When you grow up poor, you grow up with a belief that you’re supposed to go to college, make money and become not poor. You’re supposed to buy the things you weren’t able to buy and go places you weren’t able to go and live places you weren’t able to live. After all, that’s what your mother worked three jobs for – so you would have a brighter future. Yet Jesus invites you to give up all of these supposed rights and expectations to freely follow Him. Some days when I’m focused on my own needs and desires and dreams, it seems like a pretty rotten deal. However, on the best days, when my heart and eyes are seeking Him, I can’t imagine living any other way.
More so than expectations, fear has kept me from living as I should. I have become very conscious of my tendency to read the paper a book or the internet, listen to the news, receive reports back from friends scattered to the ends of the earth and take all of that trouble onto my shoulders. I become paralyzed. I can’t do it all, so I do nothing. Perhaps we’ve worked ourselves into a corner by inventing the Information Age. Perhaps God didn’t intend for us to know about so much hurt all at once. Perhaps He knew we would get so overwhelmed that our anxiety attacks would paralyze us from spreading His good news.
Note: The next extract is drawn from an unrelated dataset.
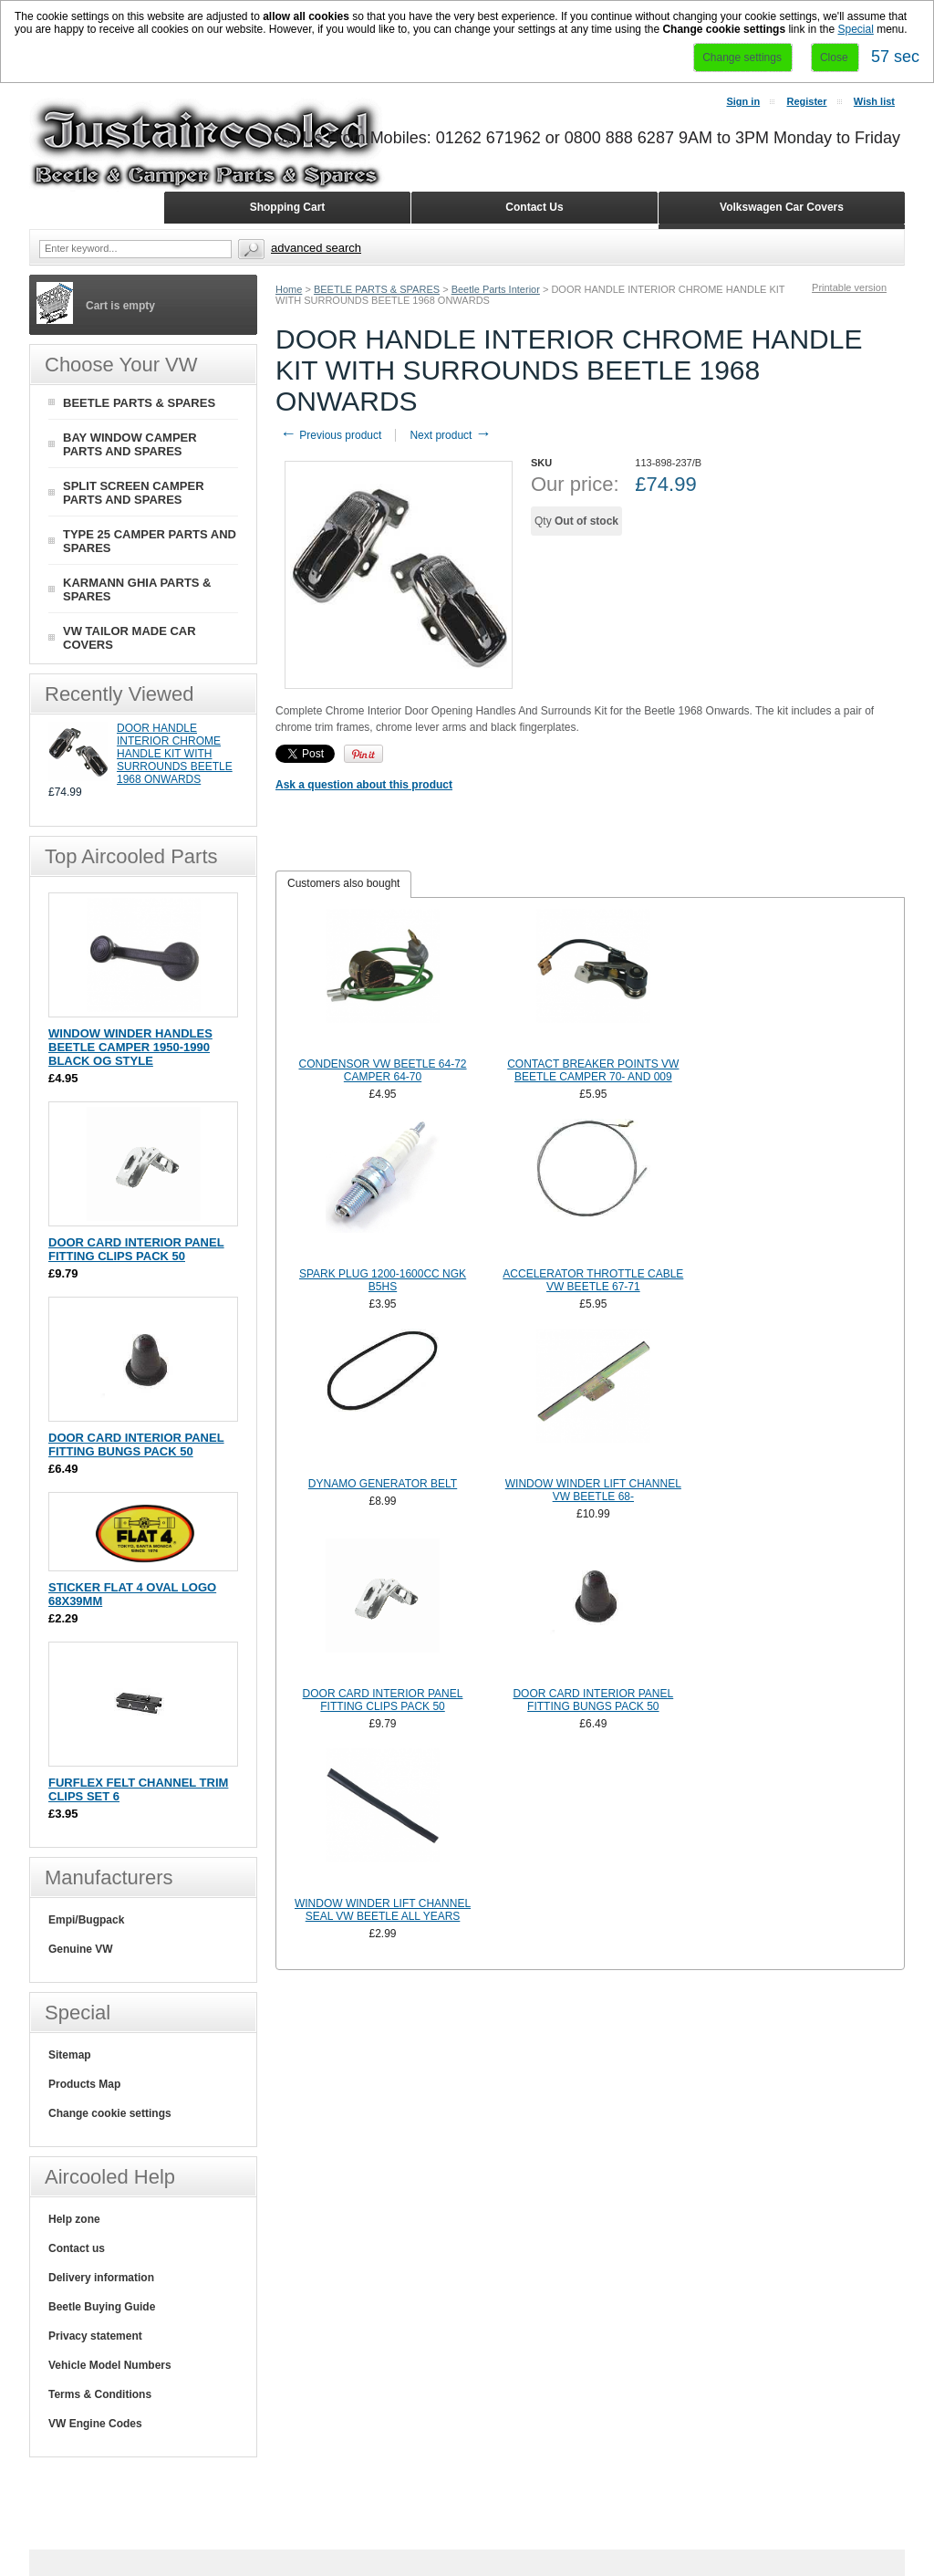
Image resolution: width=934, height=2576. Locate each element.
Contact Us (534, 207)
To paraphrase the passage, I don’t intend to suggest that God is saying “don’t worry about other countries, because each country has enough trouble of its own”. Jesus told us to GO. We must be obedient to the creator and sustainer of the universes. What I am suggesting is that we do let each day’s trouble be enough, and we do what we can for those we encounter with what we have available. If the Lord provides us with more resources, whether financial, influential, creative or intellectual, we can offer those back to Him by using those to meet the needs around us. But if we aren’t using the resources we already have because we’re afraid they’re not enough, we are letting down our Master.
And if the Lord calls us to go somewhere of greater need, we have to go and be there. Yes there will be troubles back at home, but in the same way each day’s trouble is enough of its own… perhaps each place’s trouble is enough as well. If the Lord calls you to serve Him somewhere else, you’ll have to trust Him to be enough to meet the needs of those you leave behind.
My Father in Heaven knows what others need as much as He knows what I need. He sent His son to die and take on that burden so that they wouldn’t have to and so that I wouldn’t have to. I have to give. I have to pray. I have to fast. I have to seek first the kingdom of God (and there is a lot packed into that statement). When he says go, I have to go. But I do not have to worry.